◆ Exercise directions
Please repeat exactly the lines from the one containing "Task: Open Morgan Silver Dollars link" through the last line of the records below, leaving out any pictures.

▬▬▬

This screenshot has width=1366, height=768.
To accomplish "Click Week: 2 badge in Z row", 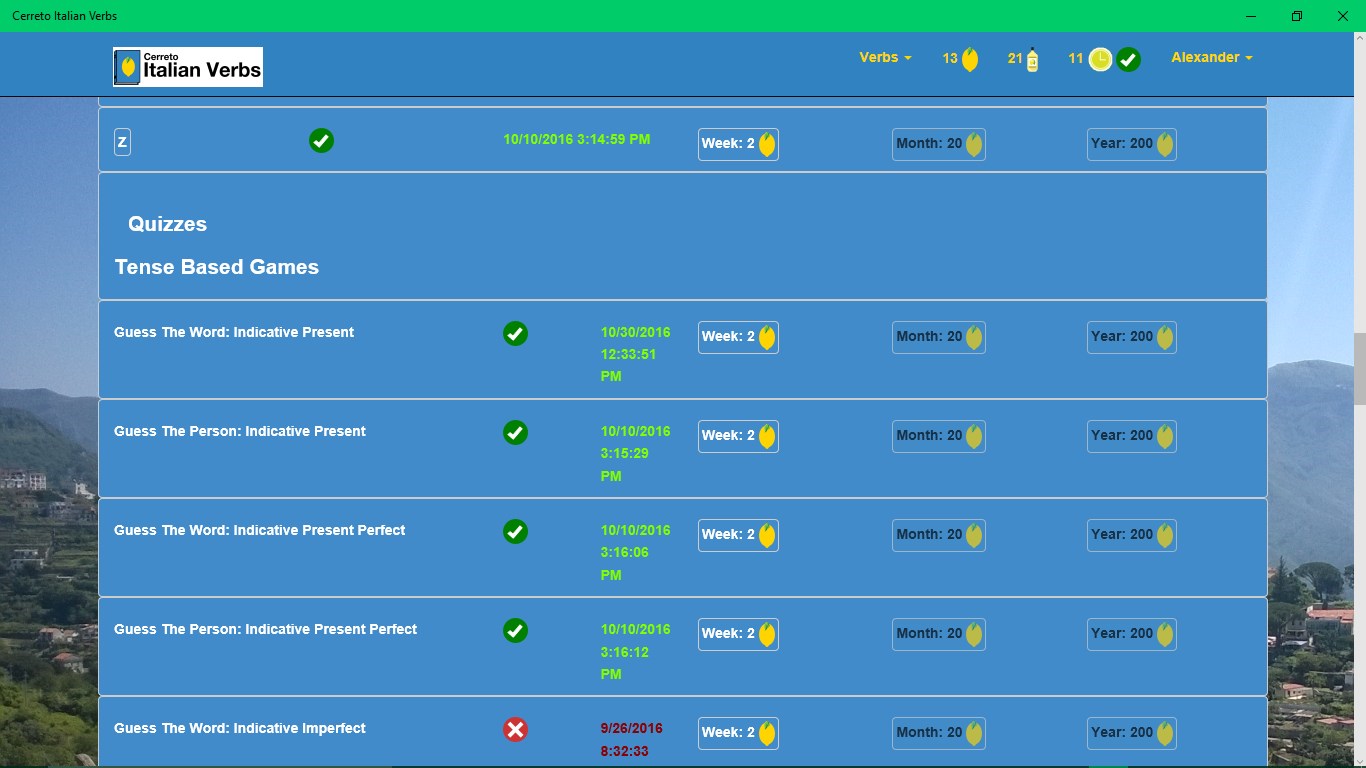I will [738, 144].
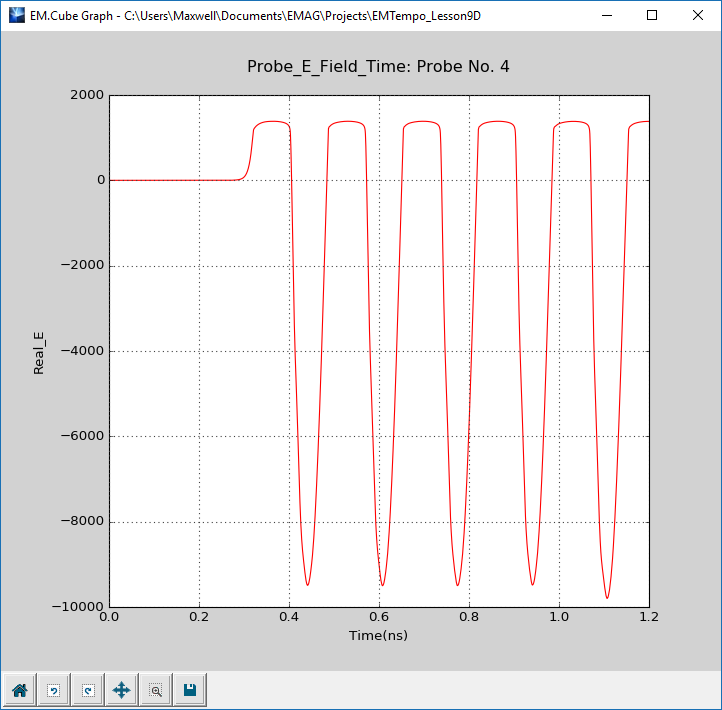Click the Real_E y-axis label
The height and width of the screenshot is (710, 722).
tap(39, 351)
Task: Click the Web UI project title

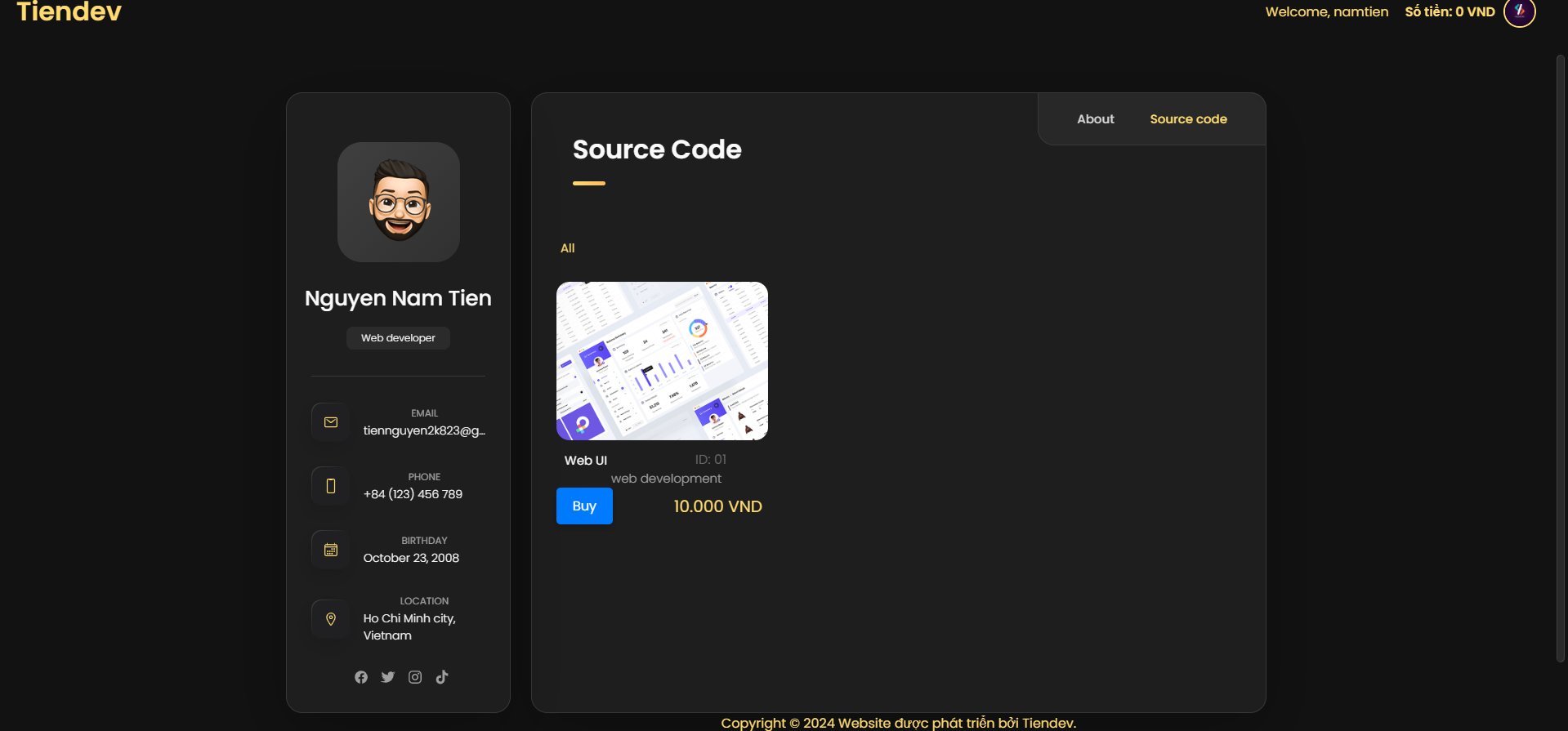Action: [586, 461]
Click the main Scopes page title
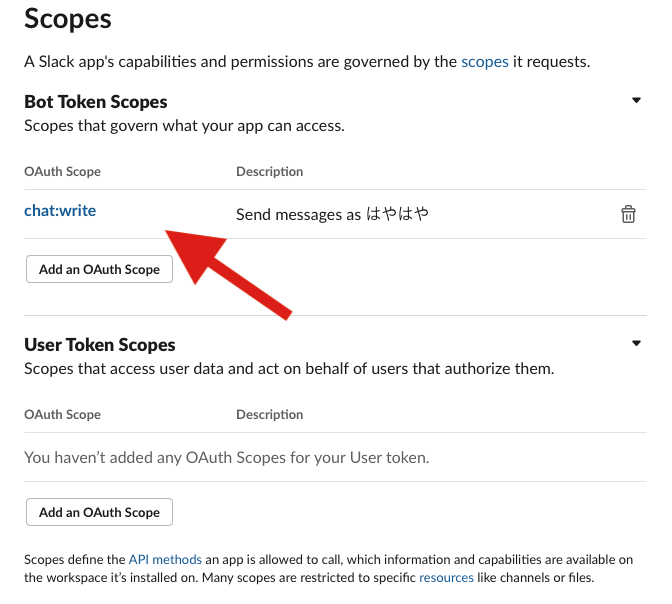Screen dimensions: 672x604 (67, 19)
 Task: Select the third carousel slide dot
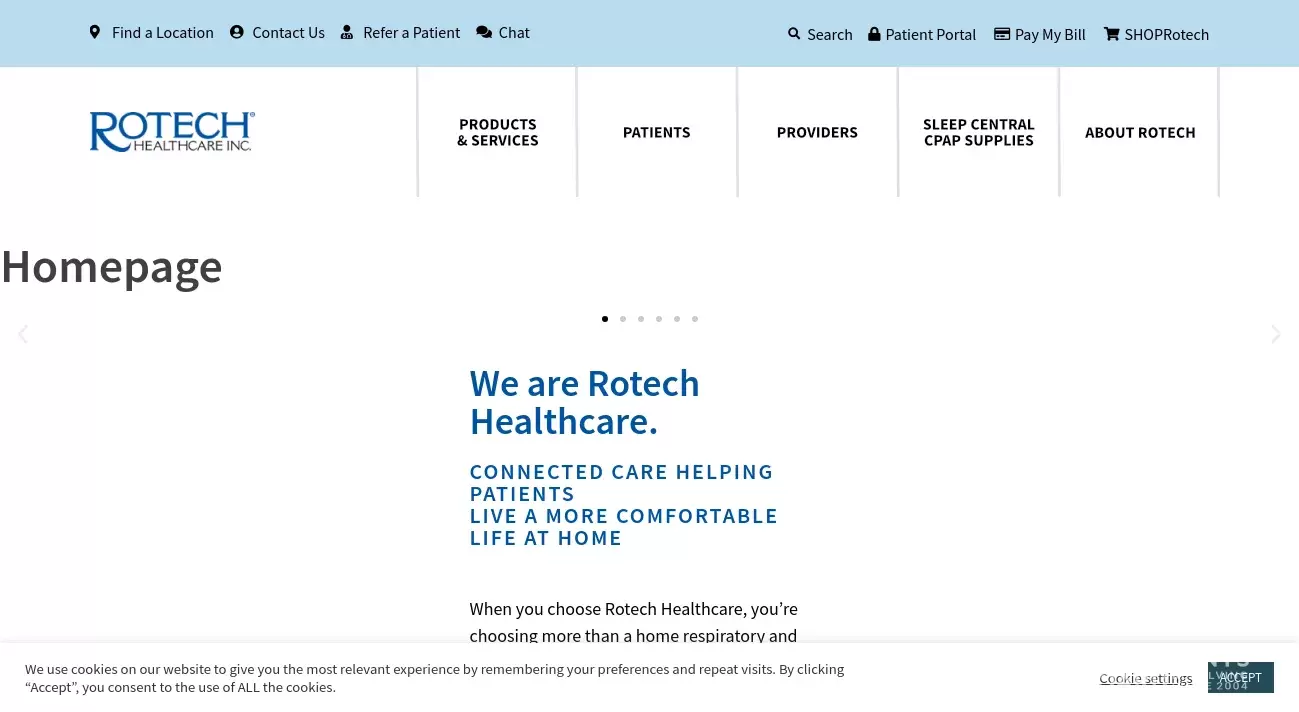pos(641,319)
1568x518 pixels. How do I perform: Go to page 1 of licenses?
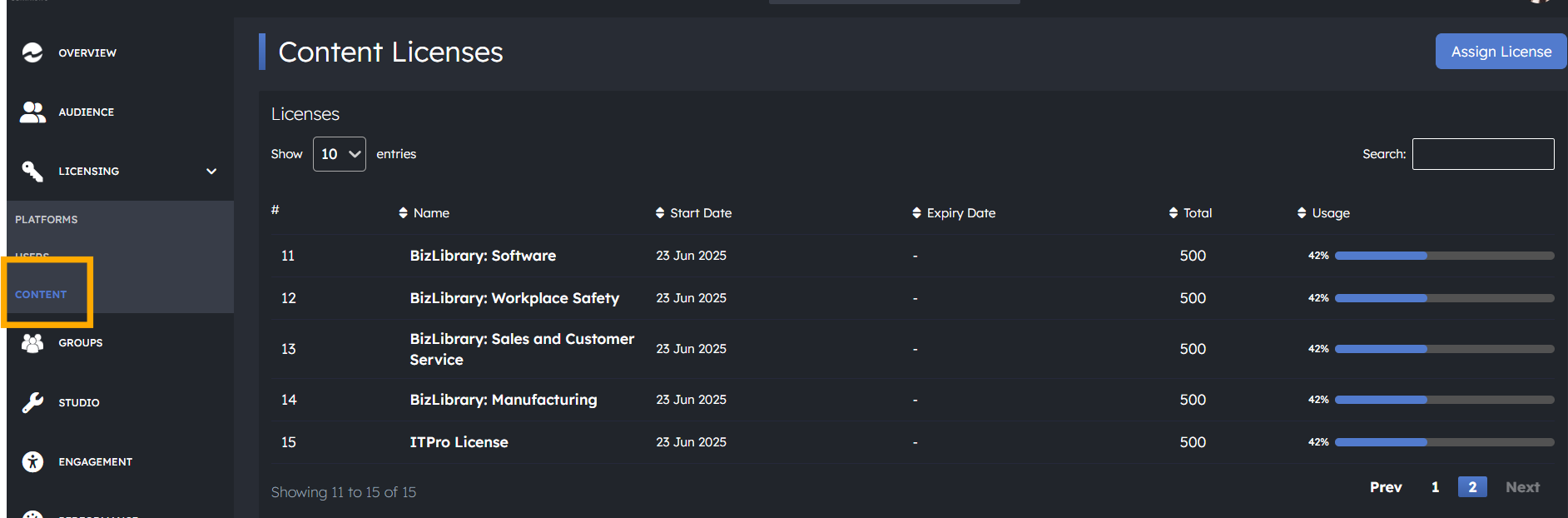pos(1435,487)
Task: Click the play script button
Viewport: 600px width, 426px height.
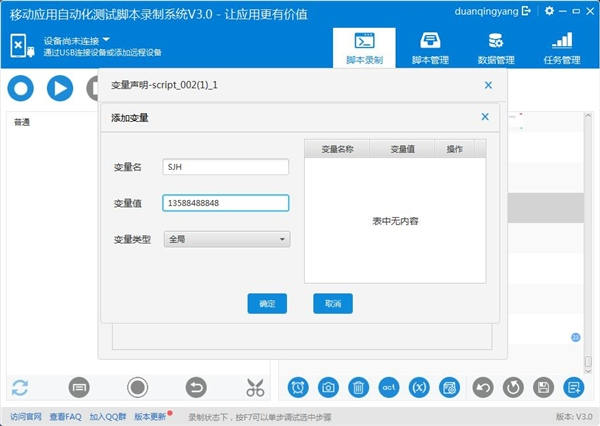Action: (59, 88)
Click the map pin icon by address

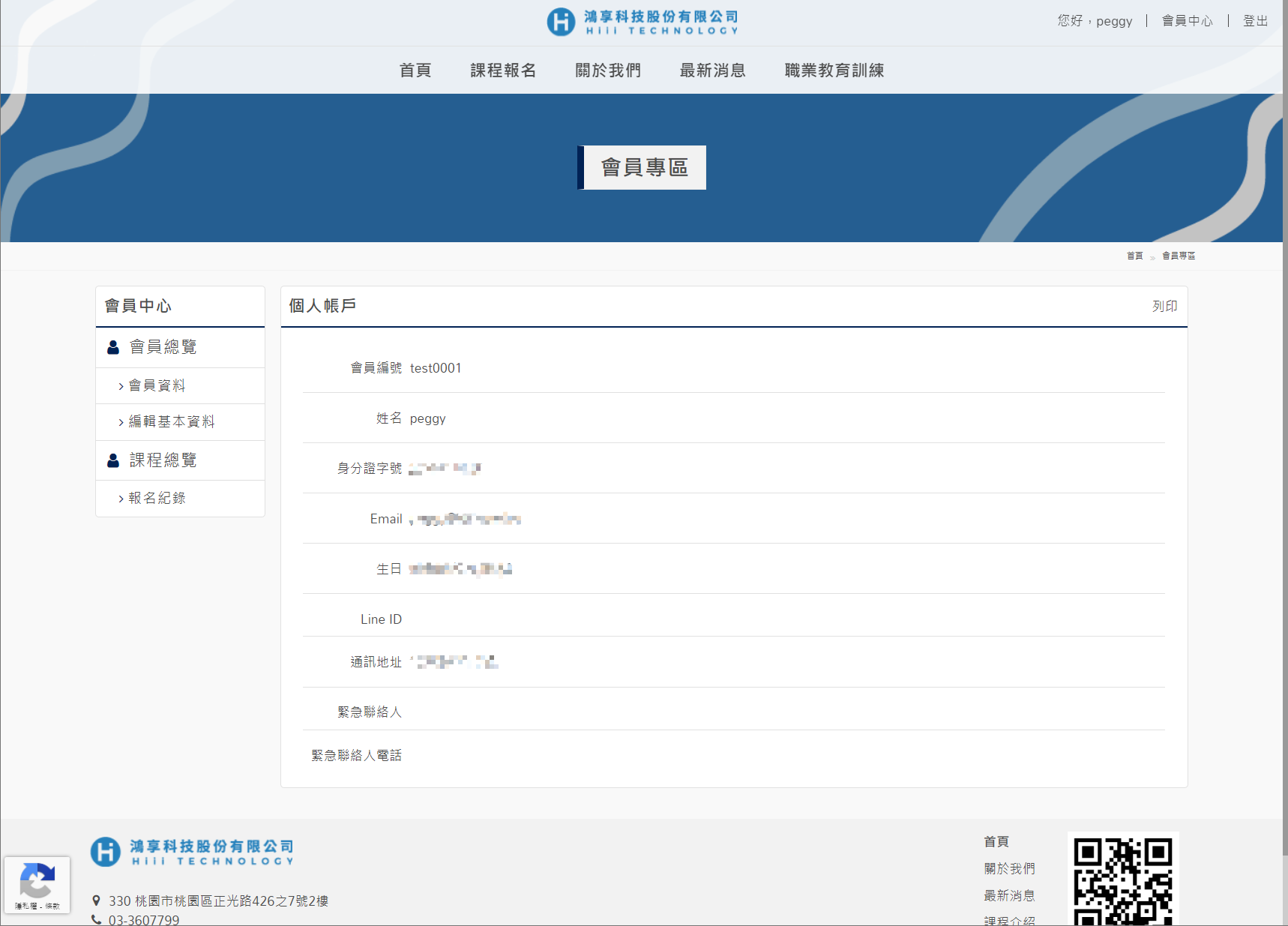point(96,901)
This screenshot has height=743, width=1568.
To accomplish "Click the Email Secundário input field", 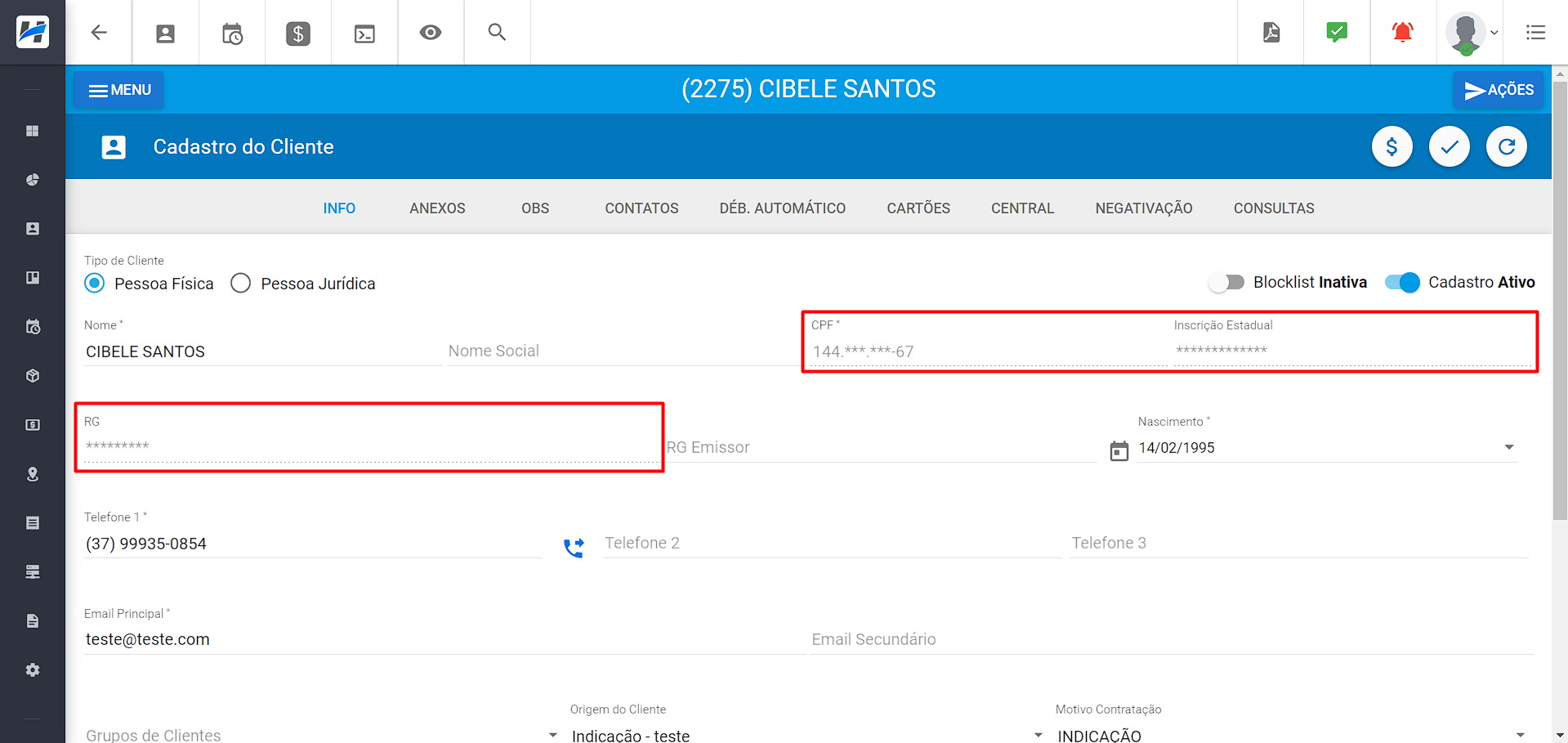I will tap(1170, 639).
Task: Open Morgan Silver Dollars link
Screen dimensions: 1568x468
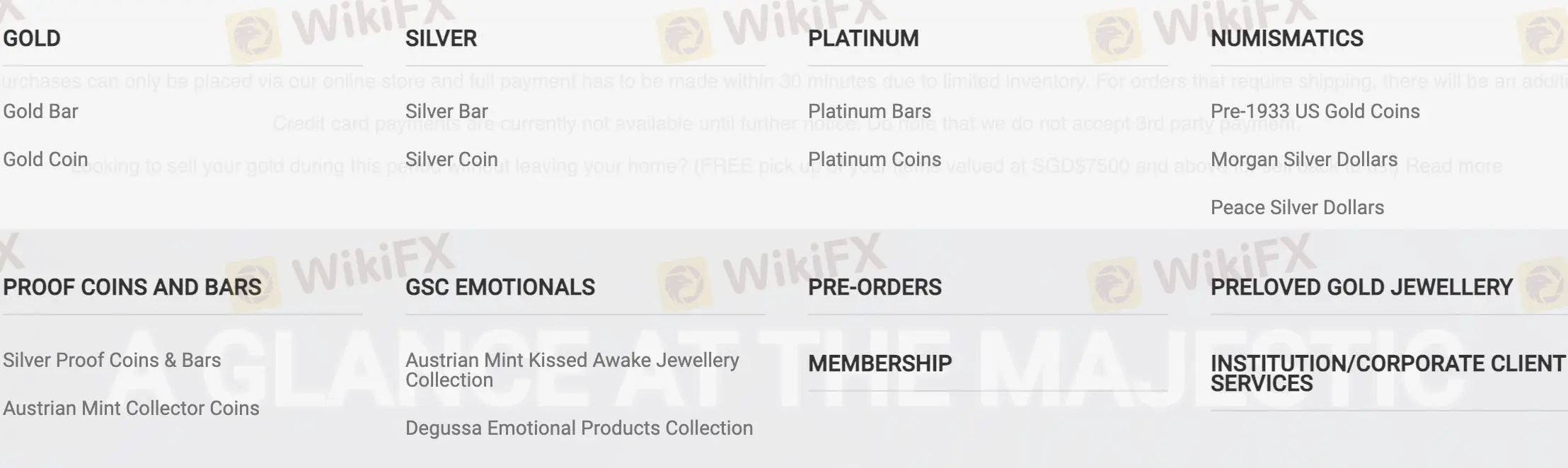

▬▬▬

◆ Solution for this problem
Task: Open Morgan Silver Dollars link
Screen dimensions: 1568x468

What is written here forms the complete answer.